I *believe* that 30 of 100 people voting "D" as their first option can
successfully ensure that a supermajority requiring option they're opposed
to will be defeated, but why should they be required to insincerely say
they wouldn't be satisfied with B in order to exercise their prerogative
as a superminority?
> 2. We drop the weakest defeats from the Schwartz set until there
> are no more defeats in the Schwartz set:
> a. An option A is in the Schwartz set if for all options B,
> either A transitively defeats B, or B does not transitively
> defeat A.
> h. A defeat is in the Schwartz set if both of its options are
> in the Schwartz set.
> i. A defeat (R,S) is dropped by making N(S,R) the same as N(R,S).
> Once a defeat is dropped it must stay dropped.
If you have a Schwartz set {A,B,C} and eliminate a defeat, can you then end
up putting some {D} into the Schwartz set? If D is not in the Schwartz set
then there's some option X which transitively defeats D, but D does not
transitively defeat D. For X to transitively defeat D, there must be a Y
(possibly Y = X), that defeats D directly. Can Y be transitively defeated
by D? Can the defeat chain from X to Y be broken?

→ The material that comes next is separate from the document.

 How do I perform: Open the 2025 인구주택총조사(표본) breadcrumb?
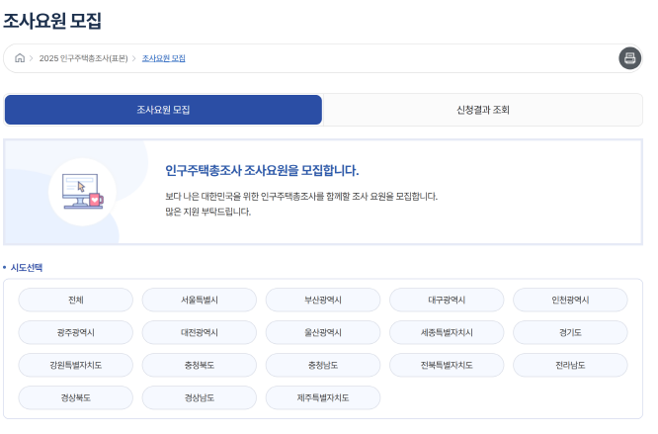tap(83, 58)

X > .... > Z > .. > Y > D > Z
Possibly X = Z, and/or Z = Y. Possibly Y=Z=D (ie, D's not in a loop
like that). If Z is in the Schwartz set, D would be, so Z isn't in the
Schwartz set. But in that case for whatever Z' it is that defeats Z,
that defeat won't be dropped, nor will any of the Z .. Y defeats, so
D will stay out of the Schwartz set.
Dunno if that makes sense to anyone else, don't care. I was wondering
if the "Propositions are between members of the Schwartz set" rule from
previously was necessary, and couldn't convince myself it wasn't at
the time.
Cheers,
aj
--
Anthony Towns <[EMAIL PROTECTED]> <http://azure.humbug.org.au/~aj/>
I don't speak for anyone save myself. GPG signed mail preferred.
``If you don't do it now, you'll be one year older when you do.''